Degenerate Dimensions Defined

April 21st, 2004 by Mark Rittman

Much of my work involves designing and reviewing dimensional data models, and
an interesting issue that often comes up is how to deal with data items such as
invoice number, order number and so on, that are not strictly facts - you’re not
going to want to add them up, or average them, or perform any other maths on
them - but they don’t seem to fit into existing dimensions.

Ralph Kimball coined the term
‘Degenerate
Dimensions’
for these data items, as they perform much the same function as
dimensions: they sit in the fact table and allow you to limit down or ’slice and
dice’ your fact table measures, but they aren’t foreign key links through to
dimension tables, as all the information you want - the invoice number, or the
order number - is contained in the degenerate dimension column itself.
Degenerate dimensions are useful as they tie the transactions, or events, in the
fact table back to real-life items - invoices, orders and so on - and they can
be a quick way to group together similar transactions for further analysis.
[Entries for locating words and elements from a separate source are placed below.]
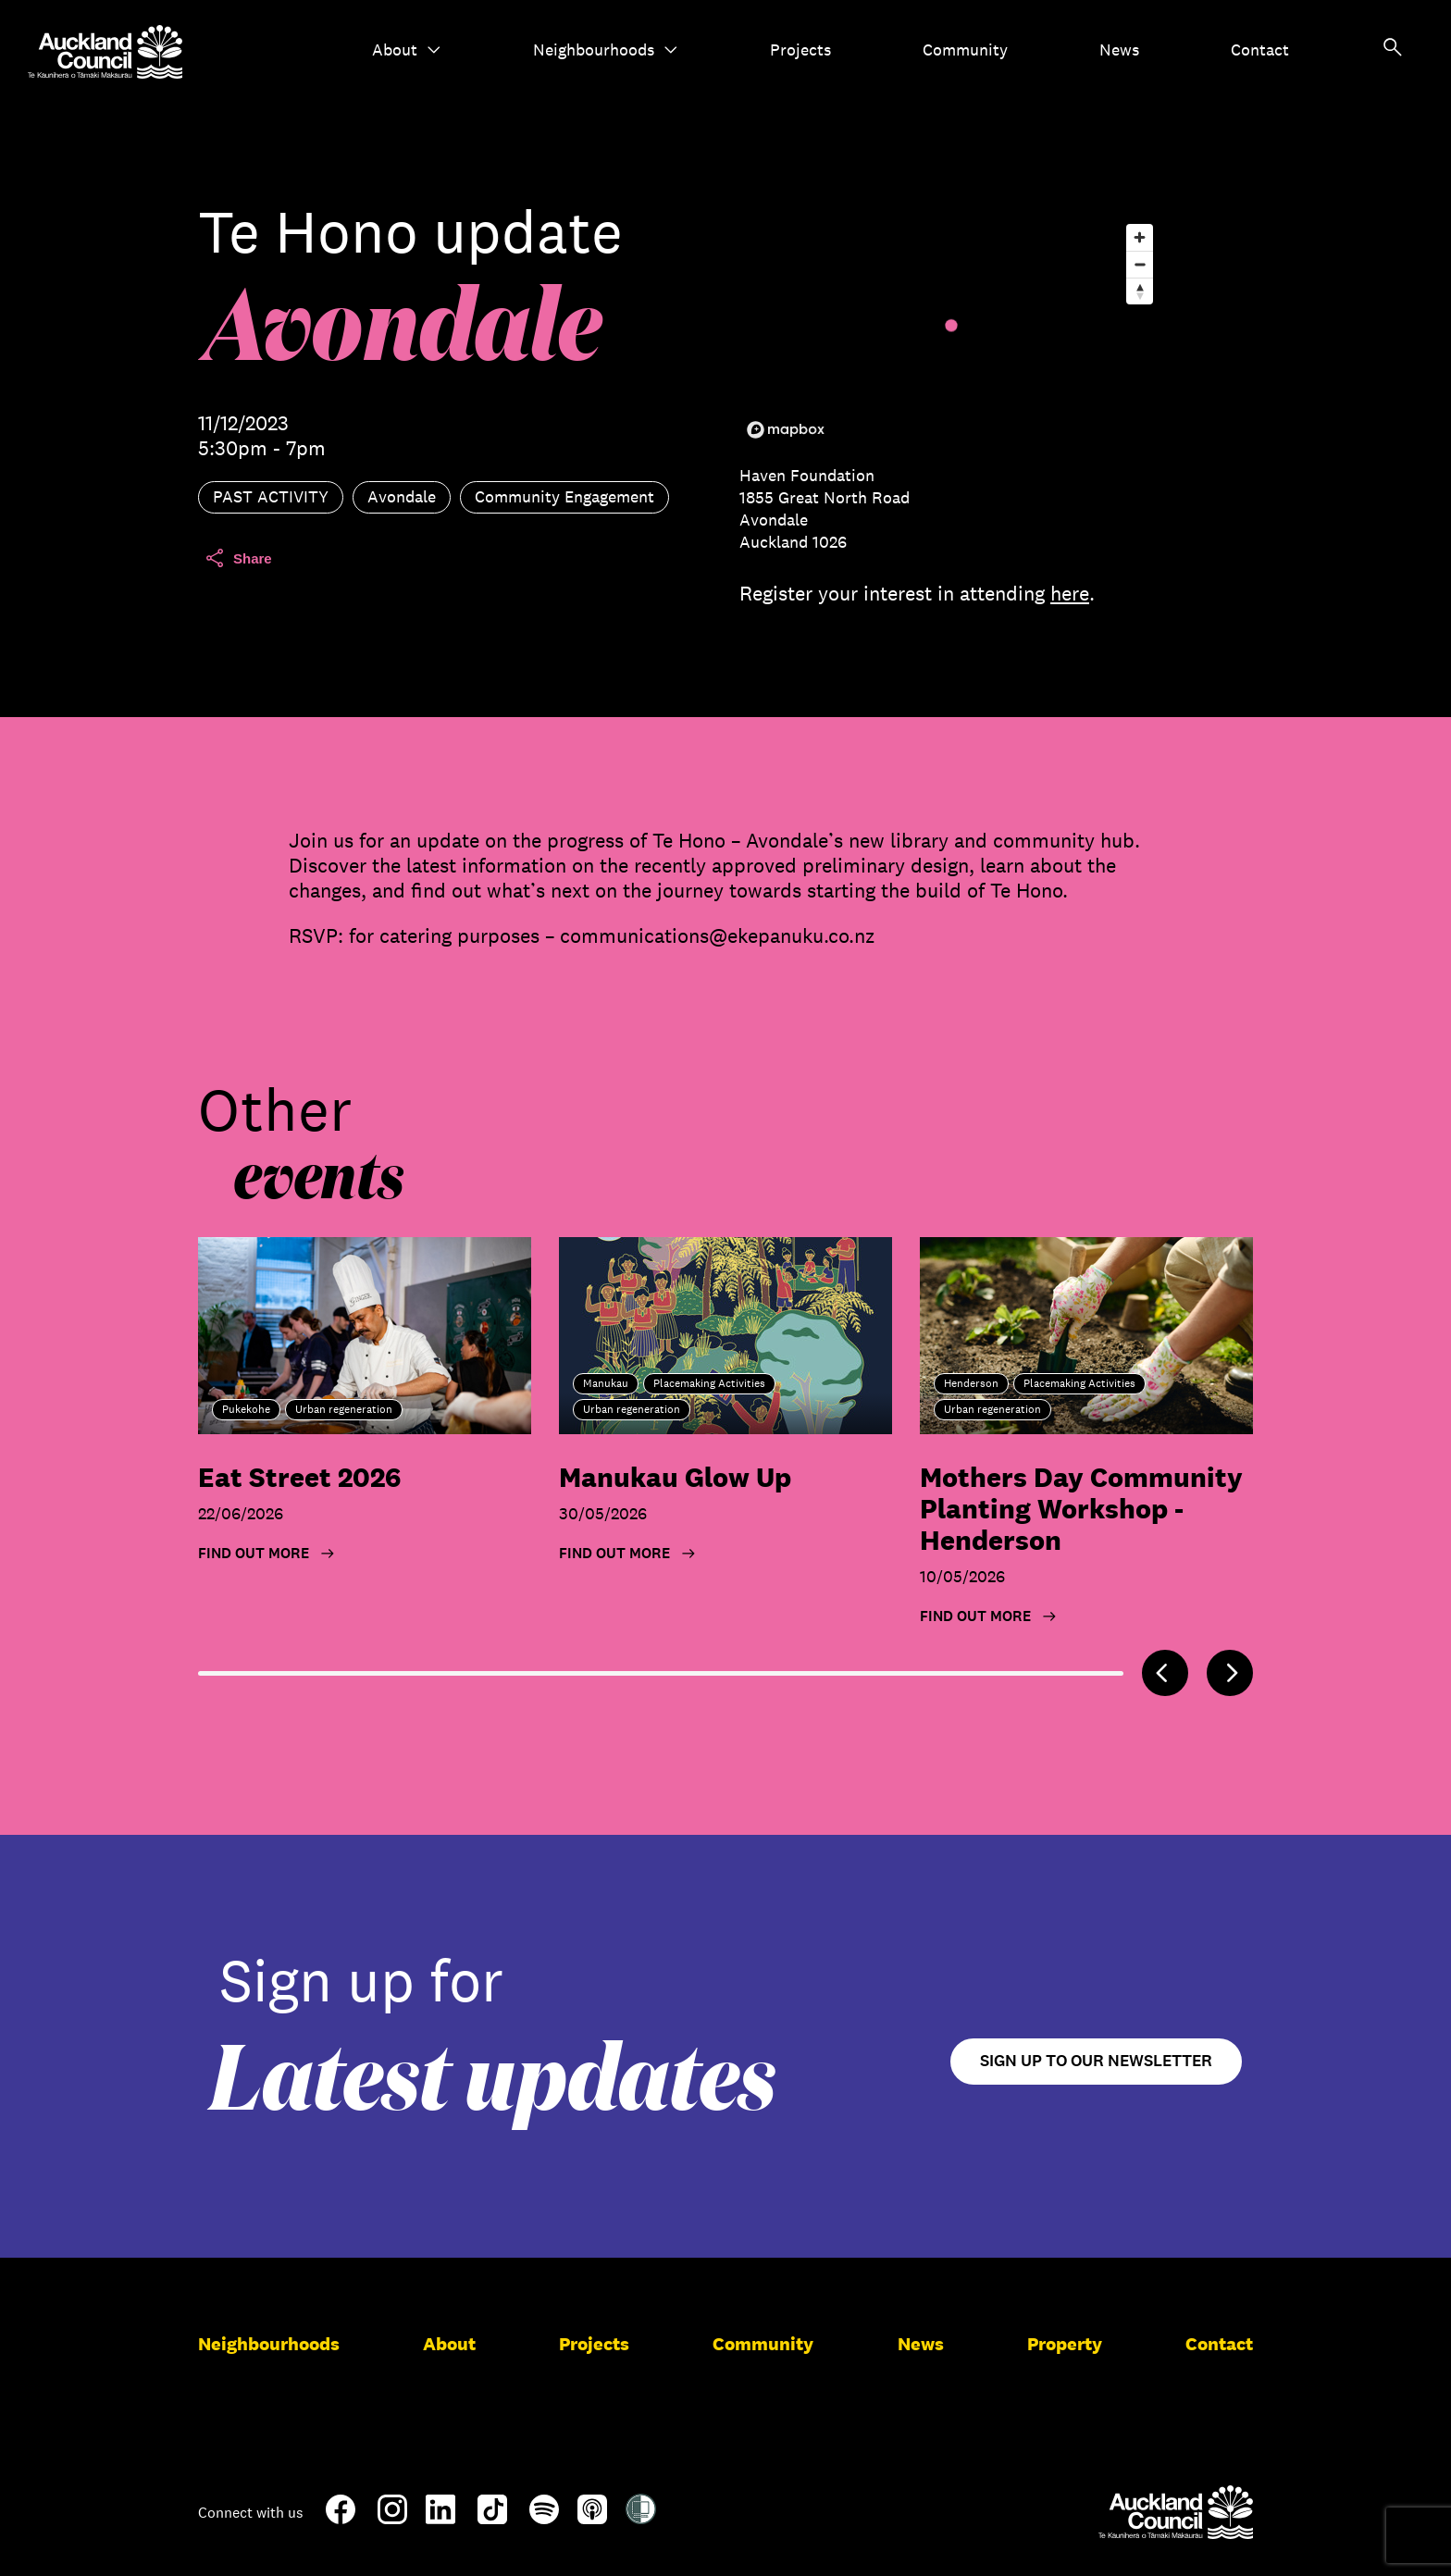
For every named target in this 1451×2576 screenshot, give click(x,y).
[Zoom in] (1139, 237)
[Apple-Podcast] (592, 2517)
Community (965, 50)
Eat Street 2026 (299, 1477)
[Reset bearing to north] (1139, 291)
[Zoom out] (1139, 264)
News (1119, 50)
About (406, 50)
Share (238, 558)
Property (1064, 2344)
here (1069, 593)
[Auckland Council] (1175, 2512)
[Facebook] (340, 2520)
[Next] (1230, 1673)
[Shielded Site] (641, 2517)
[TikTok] (492, 2520)
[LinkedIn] (440, 2517)
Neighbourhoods (605, 50)
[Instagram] (392, 2517)
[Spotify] (544, 2517)
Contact (1260, 50)
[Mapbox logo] (785, 429)
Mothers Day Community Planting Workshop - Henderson (1081, 1508)
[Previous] (1165, 1673)
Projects (800, 50)
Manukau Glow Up (675, 1477)
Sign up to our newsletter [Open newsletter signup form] (1096, 2061)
The key here is not to go overboard and make these degenerate dimensions into
full dimension tables - for example, an Invoice dimensions - as in all
likelihood this dimension table will grow at the same rate as your fact table.
If there is other interesting information to go with the invoice - for example,
who the customer was, what products were ordered - this is better placed in
specific dimensions for customers and products where it can be stored as a kind
of ‘master copy’, rather than storing it alongside each order in a balooning
Invoice dimension.

The other advantage with degenerate dimensions is that they’re a lot easier
to build and maintain when using ETL tools such as Oracle Warehouse Builder, as you don’t have to create dimension lookup tables, create
synthetic keys, sequences and so on. Indeed, if you’re loading your dimensional model into
a multidimensional database such as Oracle OLAP, your database will be much
smaller in size and easier to handle if you can keep the number of formal
dimensions to a minimum, as they tend to ‘explode’ in size the more dimensions
you add to the database.

Judicious use of degenerate dimensions keeps your dimensional model rational
and your database size reasonable, whilst allowing you to keep useful items in
the fact table that help us tie the data warehouse back to the original source
systems.

Comments

  1. John Emmer Says:

    Mark,
    I was wondering if in your work reviewing dimensional data models you have found any good resources or patterns for dealing with Degenerate Measures (fun name — actually embedded totals). We are designing a datamart product now, and our requirements group says that we will need to support ‘non-additive measures’. I can’t get a good example from them, but they claim there are some measures where there’s no way to derive the monthly number (or the ‘regional’ number) from the daily (or ‘group’) numbers. This makes it much harder (or impossible) to use materialized views for query rewrite, and we’re struggling with just what to do with this requirement if we can’t make it go away. Any suggestions or pointers to resources?
    Thanks!

  2. John Emmer Says:

    To respond to my own question, the best information I’ve found so far was a couple of articles linked on http://www.ralphkimball.com, which itself I found thanks to Mark’s discussion here. On this page:
    http://www.ralphkimball.com/html/articlesArchitecture/articlesAggregates.html
    you’ll find some articles on “Real-Life” datamart issues, and “Assymetric Aggregations”, both of which deal with this issue. This was particularly nice, as we are building a ‘key performance indicators’ application, and this is precisely where the author says these kinds of requirements often show up. My initial reaction to the requirements was something like “but that’s not a measure — measures are by definition additive numeric facts!” It’s nice to know others have faced the same issues!

  3. Mark Says:

    Hi John
    Sorry I didn’t get back to you earlier. I’ve been working away up in London for the last two weeks, and your question needed a bit more thought than the usual type.
    What I was going to suggest was Ralph Kimball’s site (as you found out), plus his book, “The Data Warehouse Toolkit: The Complete Guide to Dimensional Modeling”, which has dimensional modelling case studies for different industries.
    http://www.amazon.co.uk/exec/obidos/ASIN/B000083KQI/qid=1083179888/sr=1-4/ref=sr_1_11_4/026-4880710-1467620
    Regards
    Mark

  4. John Emmer Says:

    Thanks, Mark. I borrowed that book from a co-worker, and it did have some pertitent examples. Previously, I had only been looking at Kimball’s ‘Lifecycle Toolkit’ book, but the ‘plain’ Toolkit book has some more specifics that are nice to see.